BEGIN DATA

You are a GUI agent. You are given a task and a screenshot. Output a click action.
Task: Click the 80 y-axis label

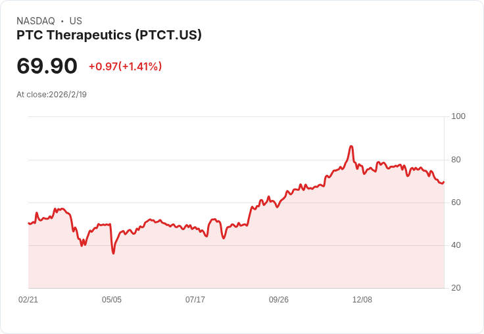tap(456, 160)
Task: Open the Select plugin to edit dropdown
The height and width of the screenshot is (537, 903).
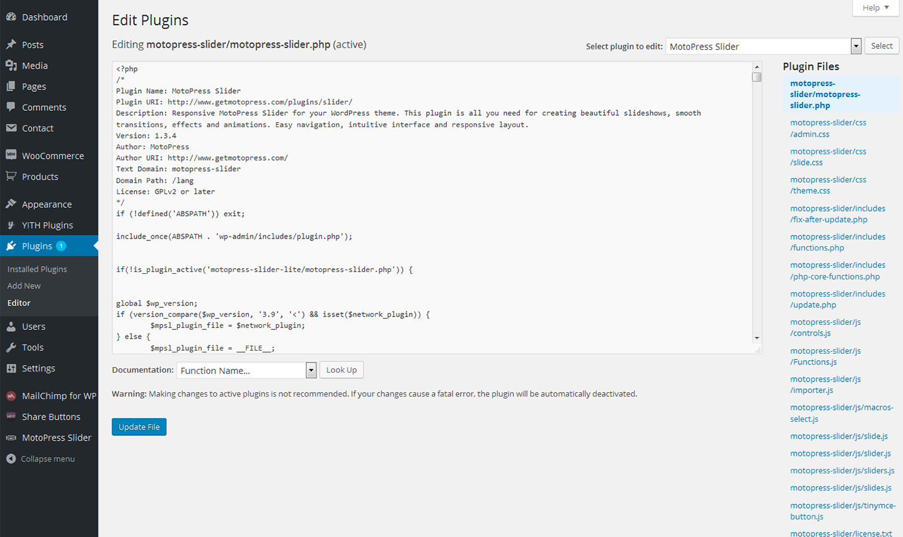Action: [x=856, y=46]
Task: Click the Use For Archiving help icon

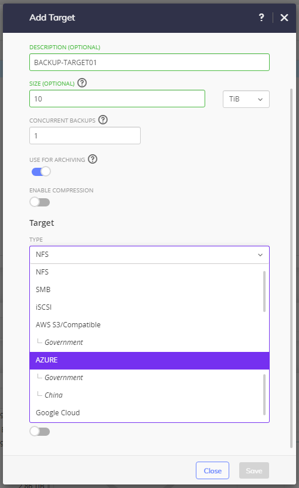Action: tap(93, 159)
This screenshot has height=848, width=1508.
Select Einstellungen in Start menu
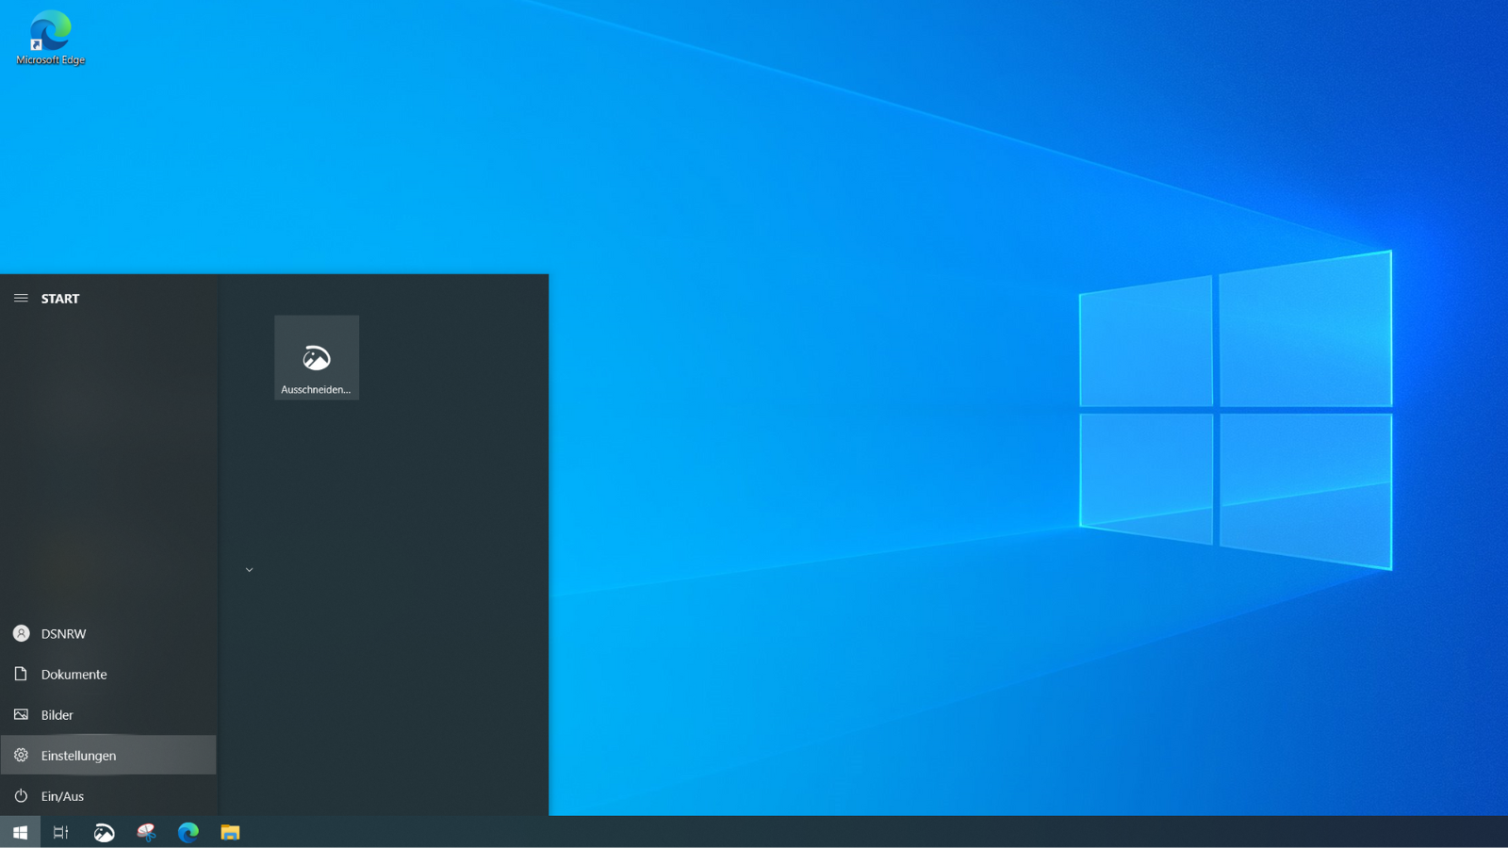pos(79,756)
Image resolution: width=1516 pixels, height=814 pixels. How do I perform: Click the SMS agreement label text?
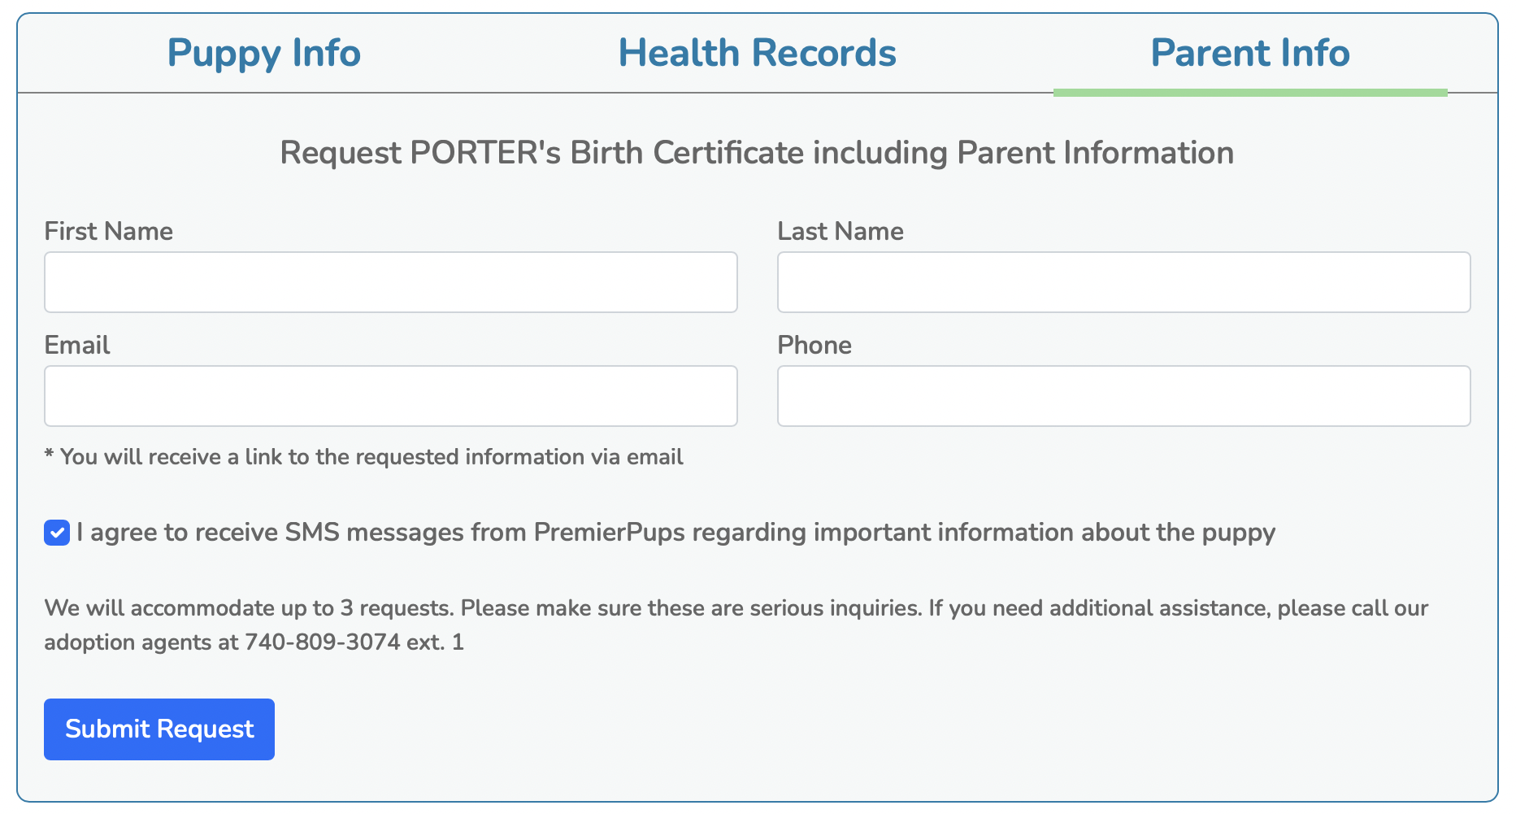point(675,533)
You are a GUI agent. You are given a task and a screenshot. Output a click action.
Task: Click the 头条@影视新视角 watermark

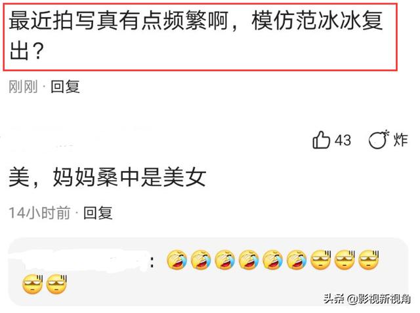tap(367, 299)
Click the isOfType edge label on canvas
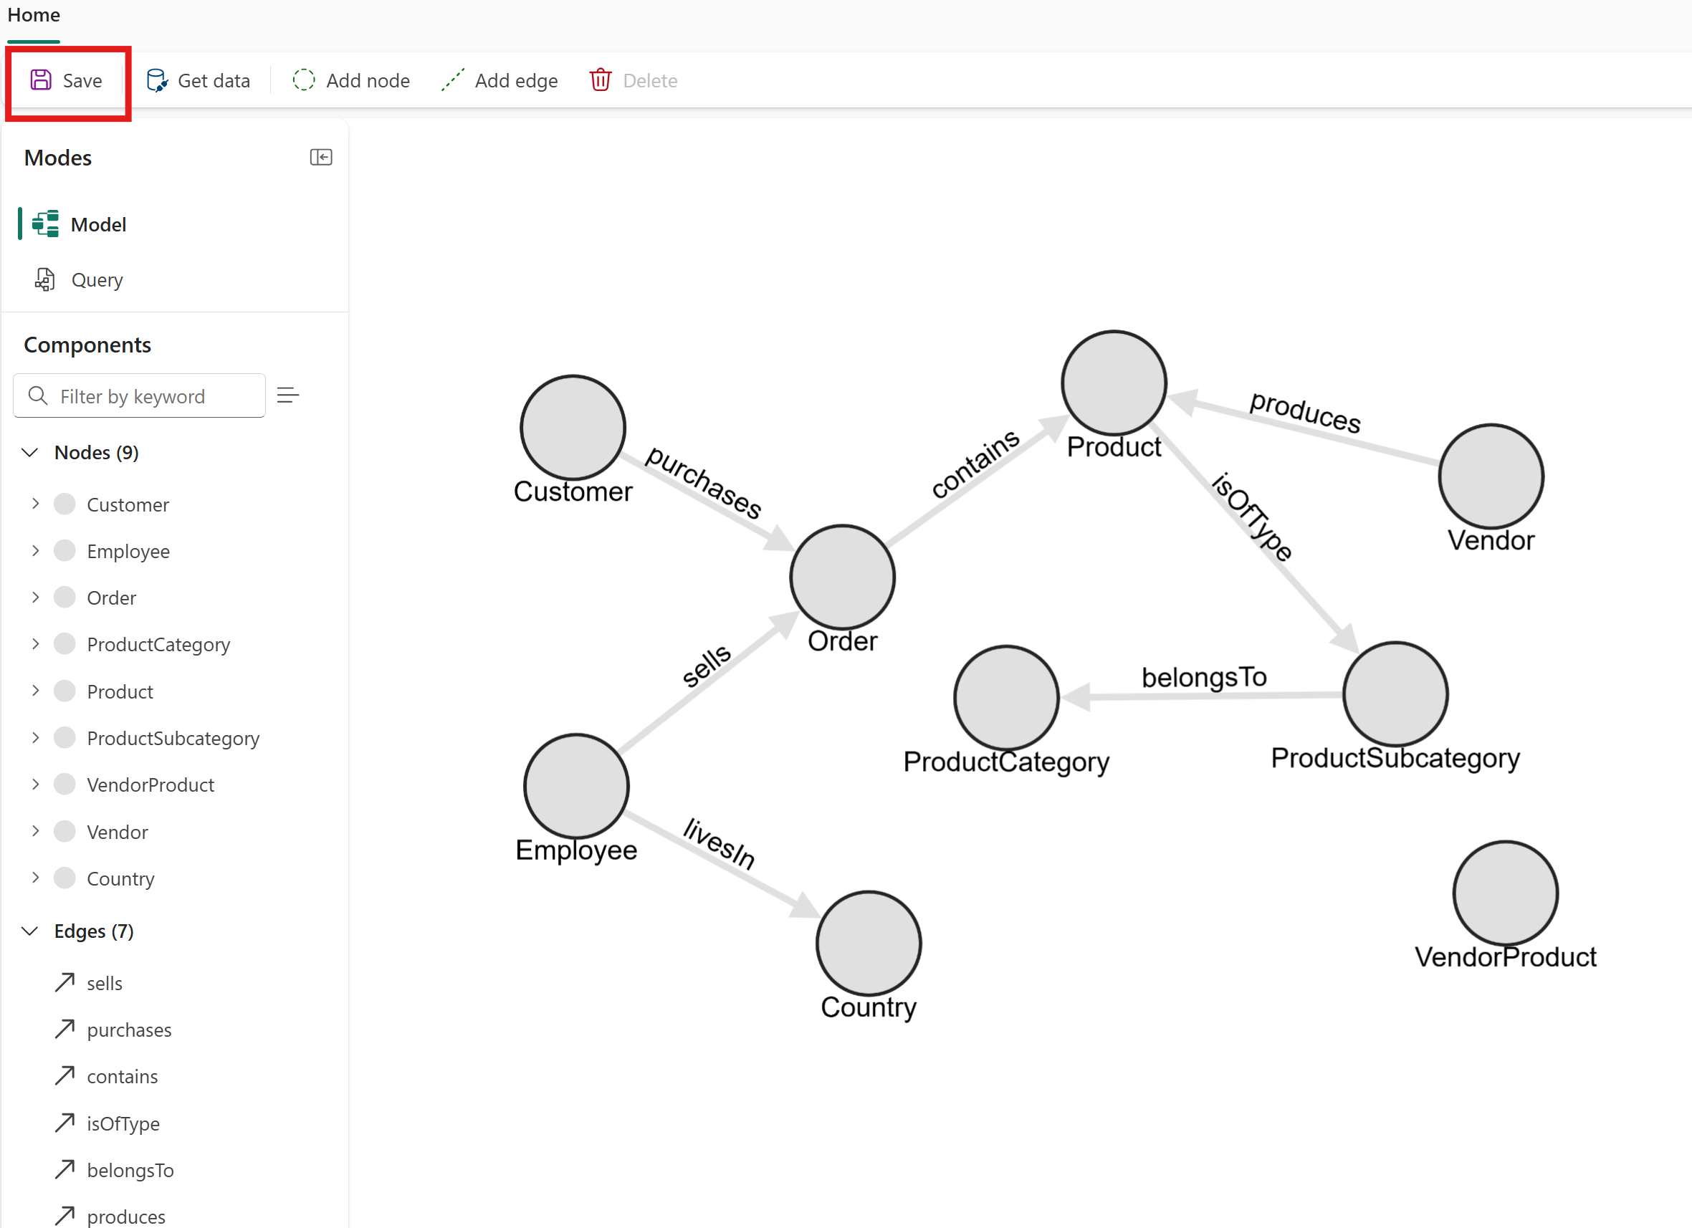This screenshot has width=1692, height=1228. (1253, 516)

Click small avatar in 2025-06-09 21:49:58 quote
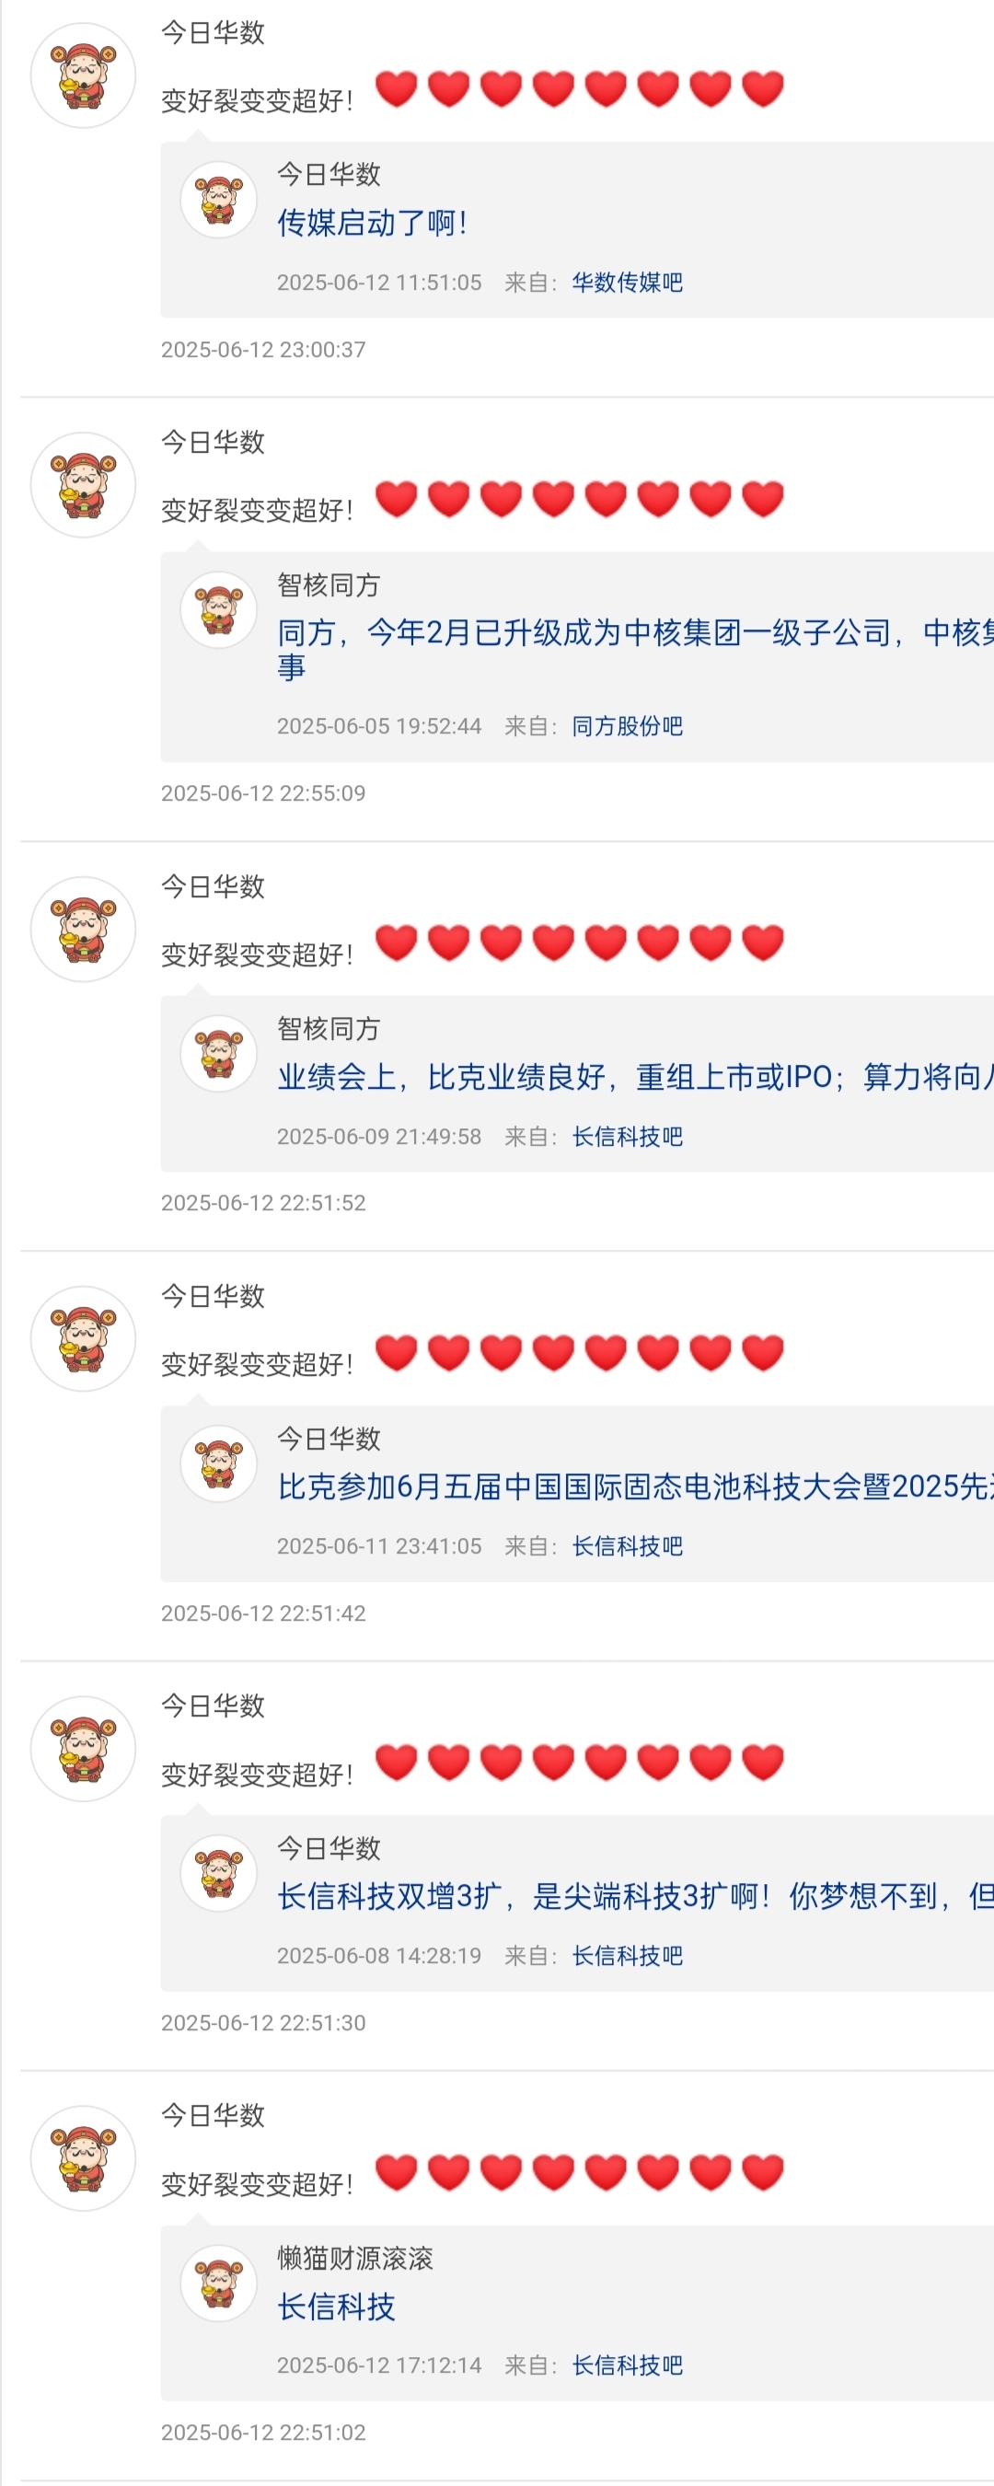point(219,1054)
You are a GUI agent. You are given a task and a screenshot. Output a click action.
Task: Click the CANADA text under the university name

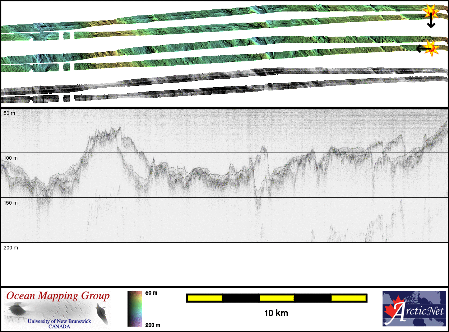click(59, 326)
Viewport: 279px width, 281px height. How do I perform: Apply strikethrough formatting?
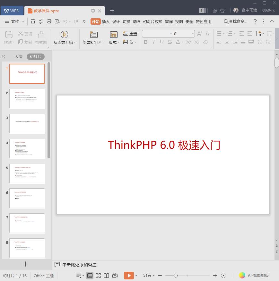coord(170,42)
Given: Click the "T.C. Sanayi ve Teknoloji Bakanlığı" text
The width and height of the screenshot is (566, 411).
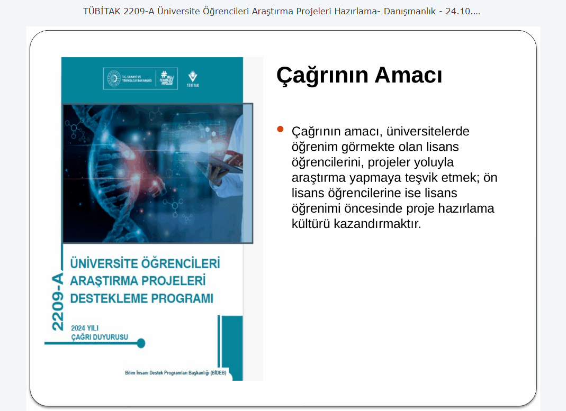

END DATA

Could you write out the material from its very beginning up to and including the line containing "Action: tap(93, 159)", with the pictures left out?

[RESULT]:
You are a GUI agent. You are given a task and a screenshot. Output a click action.
Task: Click the 80 y-axis label

tap(456, 160)
Task: Open the Select plugin to edit dropdown
The height and width of the screenshot is (537, 903).
Action: [x=856, y=46]
Task: Click the Use For Archiving help icon

Action: tap(93, 159)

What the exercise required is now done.